Another  way  in  which  I  have  helped  to  provide  students  with  practical  skills  is  through volunteering with a charity that provides a confidential support and information service for students.

“Our team underwent extensive training in communication techniques to be used in crisis situations, such as suicidality, abuse or unplanned pregnancies. I believe these skills are invaluable, and so I began training new recruits each semester.”

This involved producing written resources, conducting face to face role-play scenarios, and online practice sessions.  The charity takes hundreds of calls each semester, and continues to expand both its services and volunteer base each year.

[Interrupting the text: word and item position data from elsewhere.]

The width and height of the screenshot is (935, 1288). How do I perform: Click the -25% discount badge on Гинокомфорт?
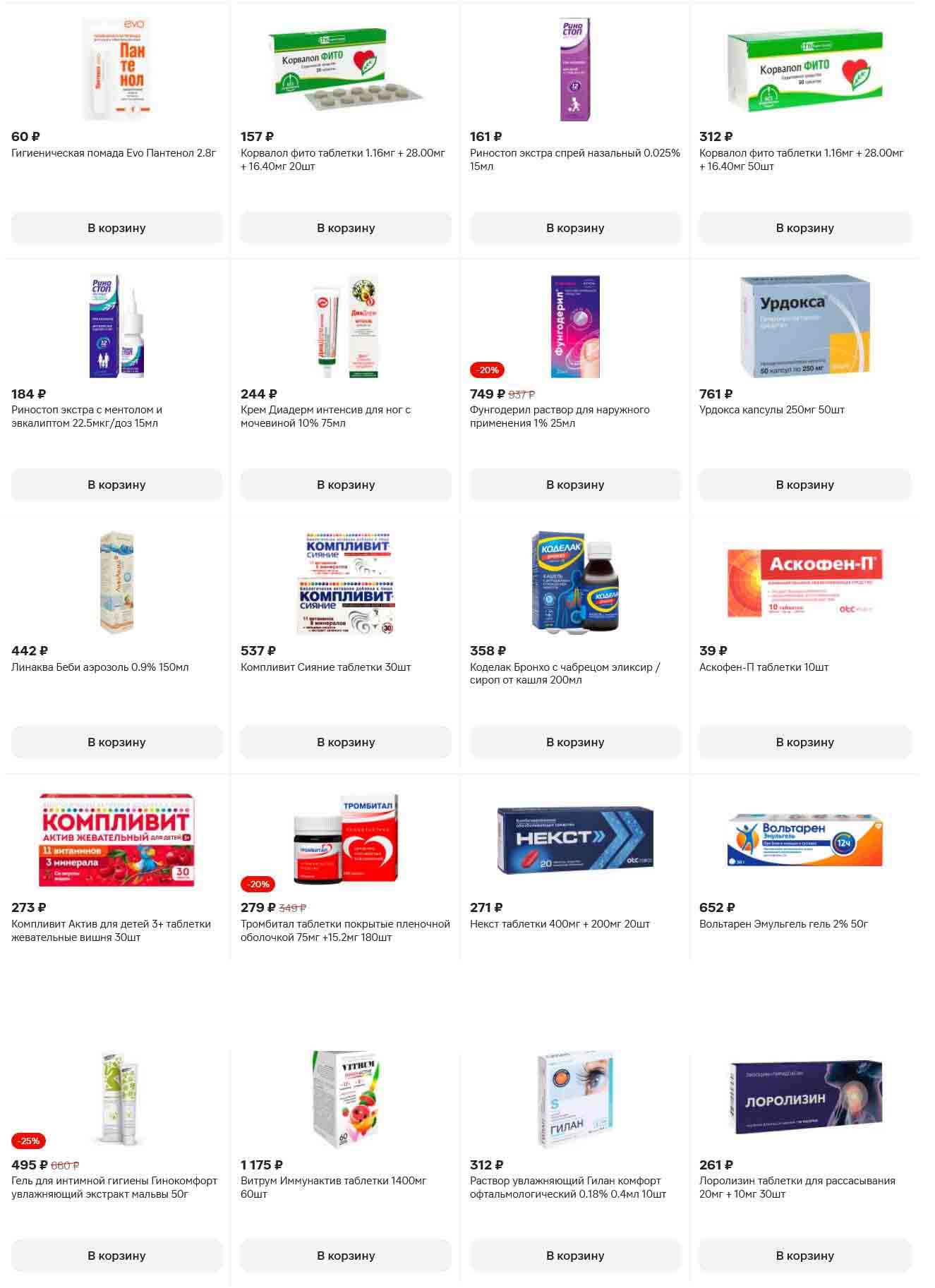tap(29, 1141)
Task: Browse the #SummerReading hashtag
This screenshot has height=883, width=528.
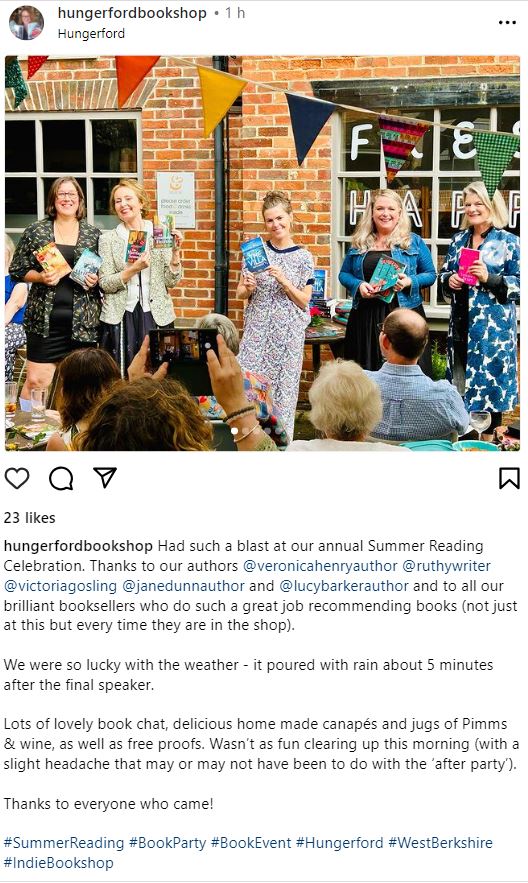Action: pyautogui.click(x=64, y=842)
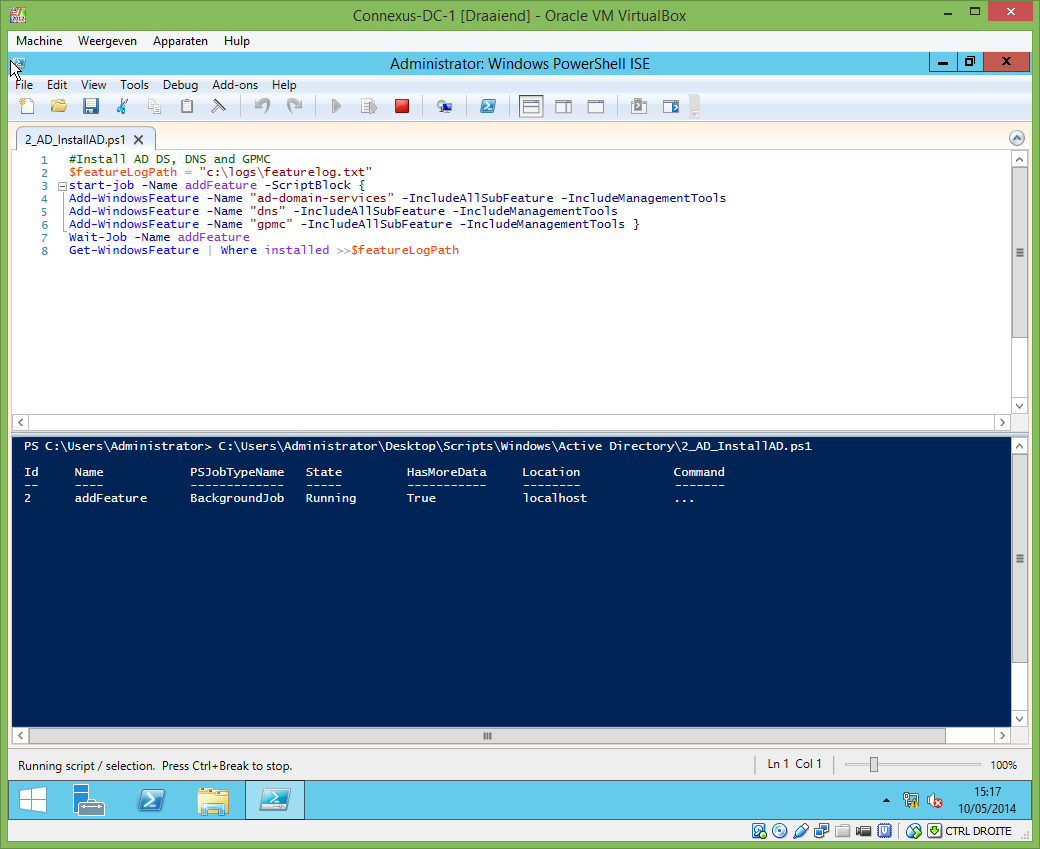
Task: Open a script with the folder toolbar icon
Action: click(58, 106)
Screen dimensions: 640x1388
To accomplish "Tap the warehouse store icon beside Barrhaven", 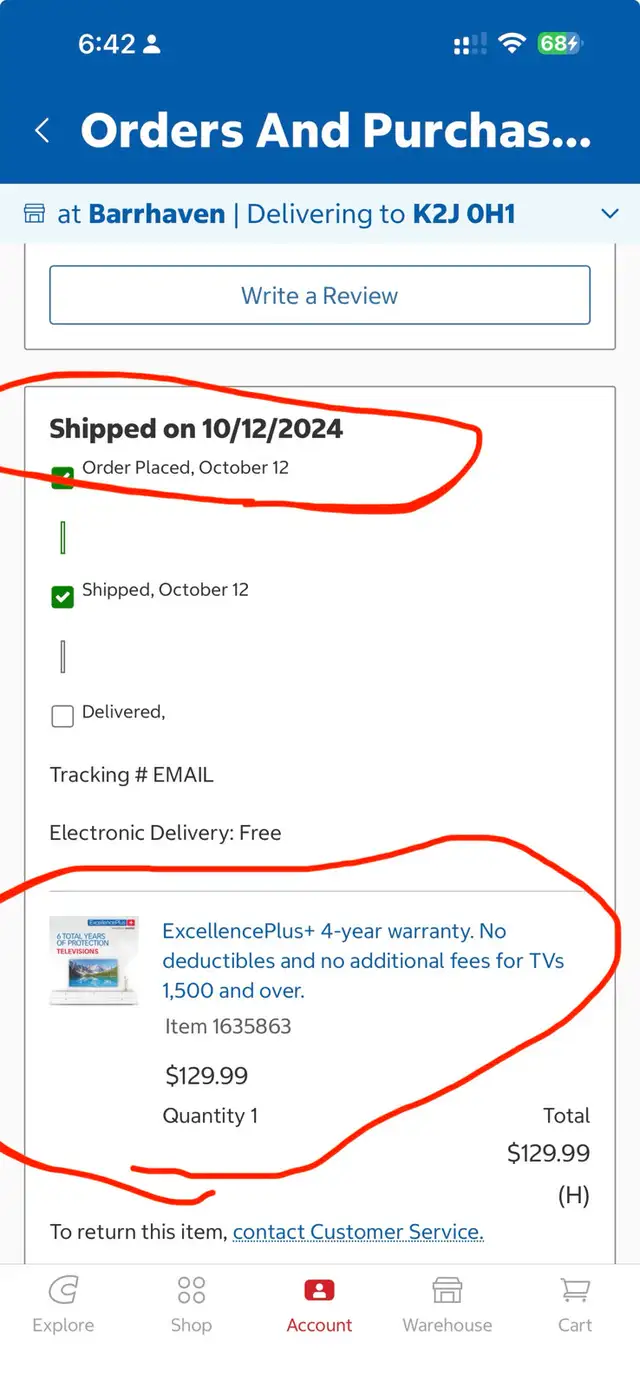I will [x=35, y=213].
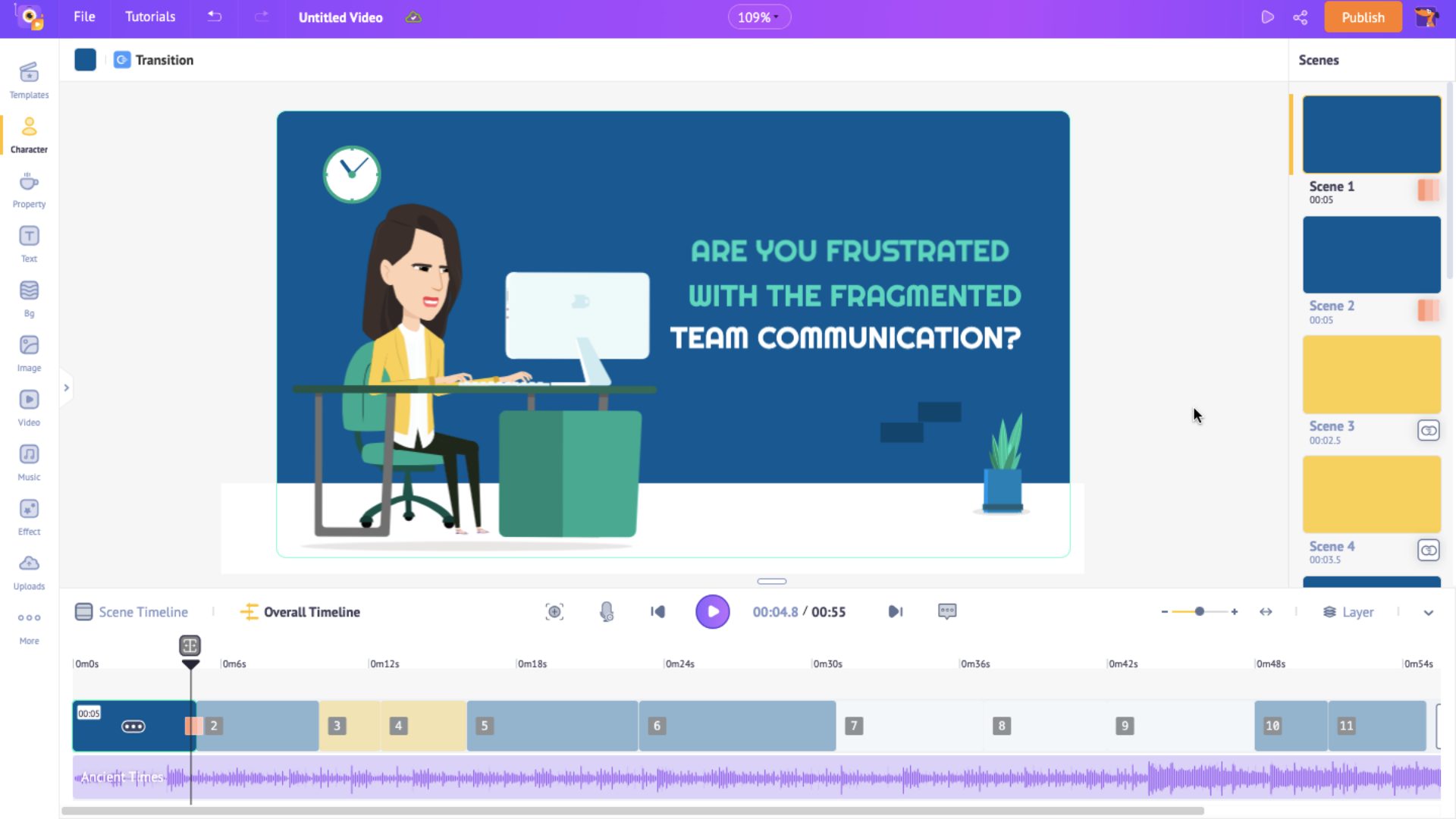
Task: Click the Music tool in sidebar
Action: (29, 462)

She’s even found time to work as a Healthcare Assistant and is helping others to do the same.

Working  part-time  as  a  Health  Care  Assistant  for  NHS  Lothian  provided  me  with  a  fantastic opportunity to further develop both my communication and basic medical skills.

 “I thoroughly believe this hands on experience will better equip me for life as a doctor and feel other medical students would benefit too.”

This led me  to  work  with  NHS  Lothian  to  promote  health  care employment  among  medical  students  by  delivering  talks  and  Q&A  sessions. This  was noticed  by  a  doctor  working  at  the  university,  who  then  approached  me  to  gain  advice  and ideas on how such experience could gained by students on the medicine course. He has since incorporated a “team” rotation into the MBChB curriculum. Now, all 4th year medical students work as health care assistants for 2 weeks to gain experience in nursing care. I believe the skills gained from this to be invaluable.

And it’s not just the way we learn practical skills that Rachael is influencing.

As a dyslexic student, I have noticed that some materials seem to be much easier to learn from than others.

“I feel dyslexia actually gives me an advantage in determining ways in which content can be presented to make learning more efficient.”

Since 2014, I have regularly reviewed medical and scientific textbooks for Wiley-Blackwell Publishing’s. This has involved suggesting improvements for new editions of existing books, or advising on layouts, presentation and content of texts in development.

“I really enjoy looking for dynamic ways of presenting educational materials, such as introducing interactive online resources or developing methods for self-assessment.”

Right back to the first step in any doctor’s career: that daunting medical school application.

Finally, I have worked with the university by delivering information sessions for those looking to apply to medicine as post-graduates. This involves collating up-to-date information on the application process, resources helpful for the UKCAT or interviews, and delivering talks on my own experience in applying to Medicine as a post-graduate. Since starting this in 2014, I have gone on to informally mentor a number of applicants by organising interview practice sessions.

“I hope to continue to be more involved in medical education throughout my career as it is both rewarding and a privilege”.